- _What this task involves_: Quote each of the rows below verbatim, leaving out the pictures.

** begin **

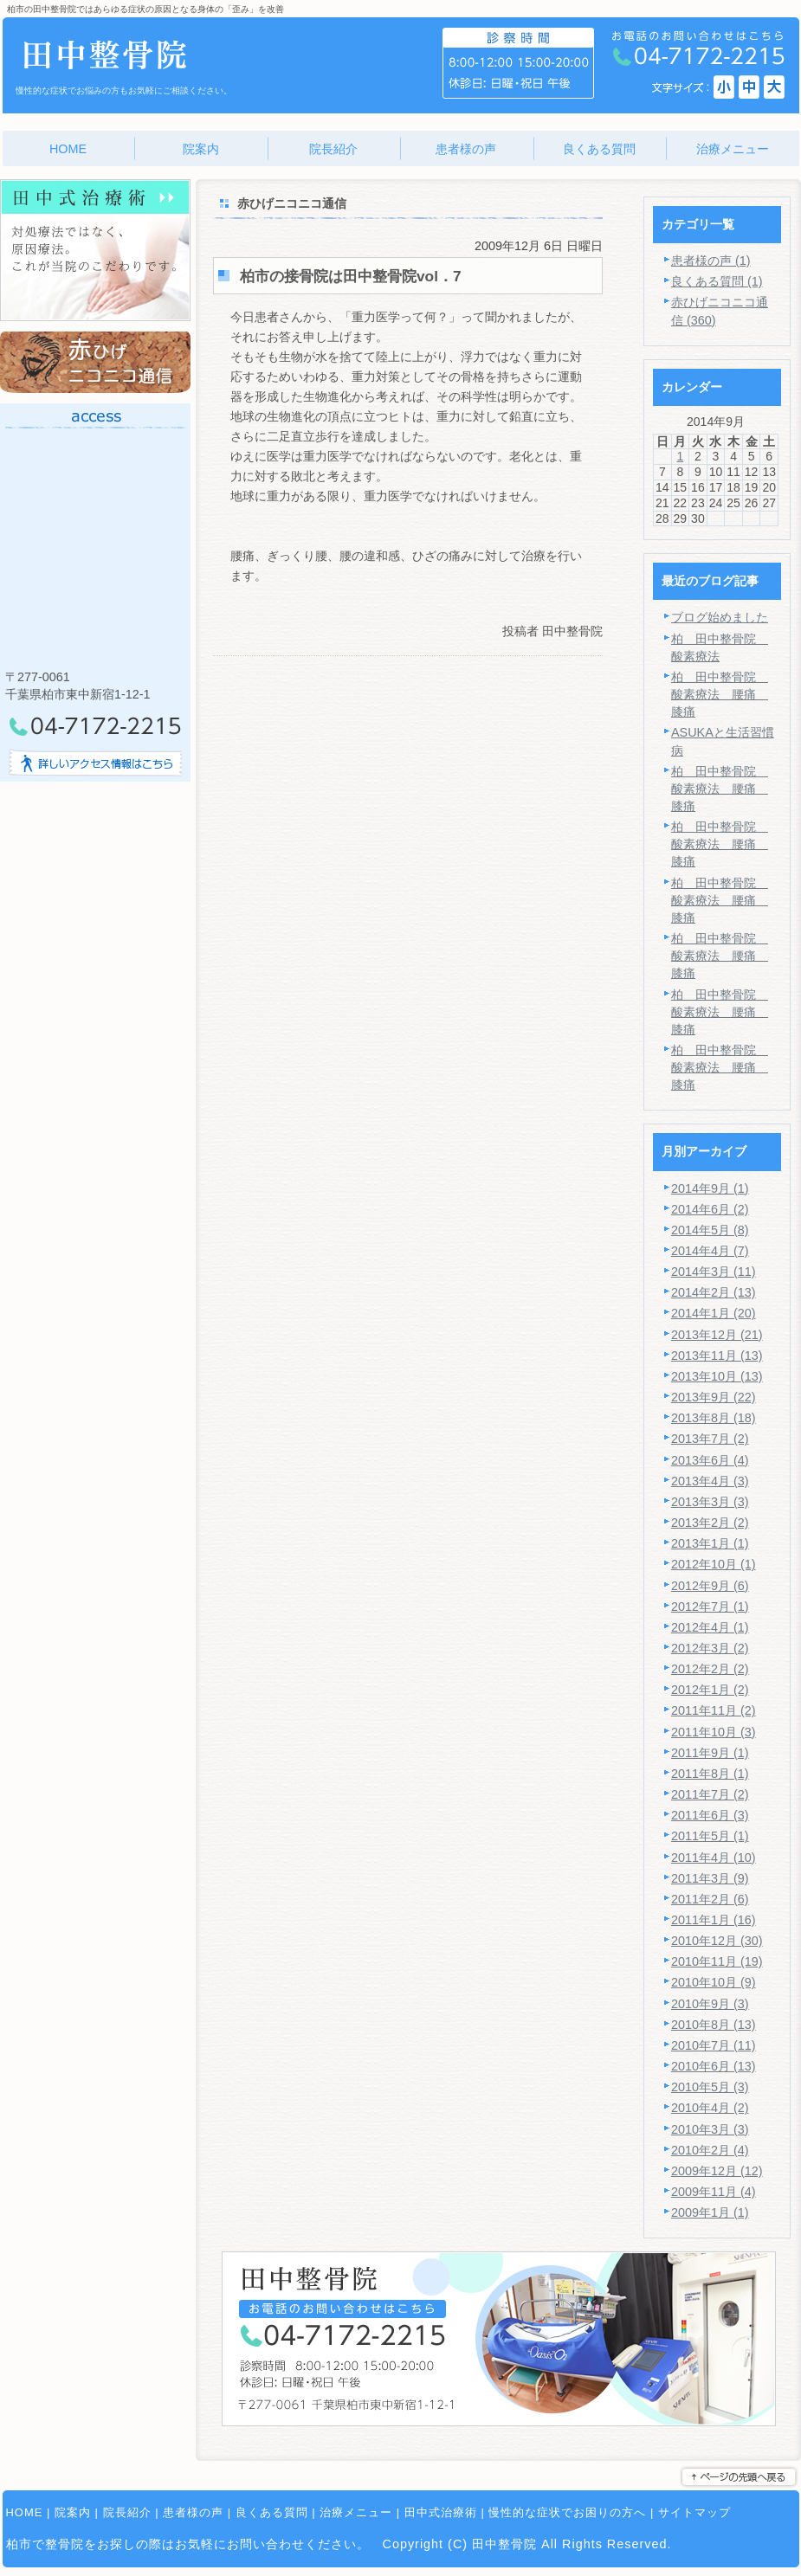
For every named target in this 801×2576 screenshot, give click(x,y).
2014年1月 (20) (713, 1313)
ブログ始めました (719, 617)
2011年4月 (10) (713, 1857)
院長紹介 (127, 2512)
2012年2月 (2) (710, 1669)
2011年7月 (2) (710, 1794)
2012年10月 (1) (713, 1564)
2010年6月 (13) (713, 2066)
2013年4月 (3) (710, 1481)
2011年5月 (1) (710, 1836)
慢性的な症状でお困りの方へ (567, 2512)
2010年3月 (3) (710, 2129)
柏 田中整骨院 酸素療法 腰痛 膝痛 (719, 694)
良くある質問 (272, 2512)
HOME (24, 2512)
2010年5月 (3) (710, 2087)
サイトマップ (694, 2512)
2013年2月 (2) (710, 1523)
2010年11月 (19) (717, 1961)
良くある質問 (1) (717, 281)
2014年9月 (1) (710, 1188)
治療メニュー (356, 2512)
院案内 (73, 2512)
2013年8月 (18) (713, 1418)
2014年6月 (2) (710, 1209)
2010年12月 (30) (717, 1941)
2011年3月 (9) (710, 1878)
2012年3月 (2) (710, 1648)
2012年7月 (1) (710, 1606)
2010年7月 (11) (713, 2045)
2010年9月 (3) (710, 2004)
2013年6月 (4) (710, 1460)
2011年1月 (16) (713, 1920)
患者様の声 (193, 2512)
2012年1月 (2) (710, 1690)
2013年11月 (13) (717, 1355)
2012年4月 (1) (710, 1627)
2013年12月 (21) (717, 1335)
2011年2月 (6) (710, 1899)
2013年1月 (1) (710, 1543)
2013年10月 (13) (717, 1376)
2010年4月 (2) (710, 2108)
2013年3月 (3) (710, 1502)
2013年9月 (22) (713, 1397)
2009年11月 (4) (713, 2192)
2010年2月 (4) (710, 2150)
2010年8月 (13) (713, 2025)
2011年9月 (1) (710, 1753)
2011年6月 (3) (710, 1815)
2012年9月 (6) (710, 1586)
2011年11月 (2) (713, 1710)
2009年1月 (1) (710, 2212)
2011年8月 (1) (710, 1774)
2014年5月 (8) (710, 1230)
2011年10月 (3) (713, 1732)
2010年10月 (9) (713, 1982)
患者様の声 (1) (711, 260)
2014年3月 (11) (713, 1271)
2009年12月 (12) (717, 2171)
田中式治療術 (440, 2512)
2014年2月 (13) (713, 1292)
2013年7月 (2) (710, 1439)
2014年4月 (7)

** end **

- _Result for this exercise_:
For every named target in this 801×2576 screenshot, give click(x,y).
2014年1月 (20) (713, 1313)
ブログ始めました (719, 617)
2011年4月 (10) (713, 1857)
院長紹介 (127, 2512)
2012年2月 (2) (710, 1669)
2011年7月 (2) (710, 1794)
2012年10月 (1) (713, 1564)
2010年6月 (13) (713, 2066)
2013年4月 (3) (710, 1481)
2011年5月 (1) (710, 1836)
慢性的な症状でお困りの方へ (567, 2512)
2010年3月 (3) (710, 2129)
柏 田中整骨院 酸素療法 腰痛 膝痛 (719, 694)
良くある質問 (272, 2512)
HOME (24, 2512)
2010年5月 (3) (710, 2087)
サイトマップ (694, 2512)
2013年2月 (2) (710, 1523)
2010年11月 (19) (717, 1961)
良くある質問 (1) (717, 281)
2014年9月 (1) (710, 1188)
治療メニュー (356, 2512)
院案内 (73, 2512)
2013年8月 (18) (713, 1418)
2014年6月 (2) (710, 1209)
2010年12月 (30) (717, 1941)
2011年3月 (9) (710, 1878)
2012年3月 (2) (710, 1648)
2012年7月 (1) (710, 1606)
2010年7月 (11) (713, 2045)
2010年9月 (3) (710, 2004)
2013年6月 (4) (710, 1460)
2011年1月 (16) (713, 1920)
患者様の声 (193, 2512)
2012年1月 (2) (710, 1690)
2013年11月 (13) (717, 1355)
2012年4月 (1) (710, 1627)
2013年12月 (21) (717, 1335)
2011年2月 (6) (710, 1899)
2013年1月 (1) (710, 1543)
2013年10月 (13) (717, 1376)
2010年4月 (2) (710, 2108)
2013年3月 (3) (710, 1502)
2013年9月 (22) (713, 1397)
2009年11月 (4) (713, 2192)
2010年2月 (4) (710, 2150)
2010年8月 (13) (713, 2025)
2011年9月 (1) (710, 1753)
2011年6月 (3) (710, 1815)
2012年9月 (6) (710, 1586)
2011年11月 (2) (713, 1710)
2009年1月 (1) (710, 2212)
2011年8月 (1) (710, 1774)
2014年5月 (8) (710, 1230)
2011年10月 (3) (713, 1732)
2010年10月 (9) (713, 1982)
患者様の声 (1) (711, 260)
2014年3月 (11) (713, 1271)
2009年12月 (12) (717, 2171)
田中式治療術 (440, 2512)
2014年2月 (13) (713, 1292)
2013年7月 (2) (710, 1439)
2014年4月 (7)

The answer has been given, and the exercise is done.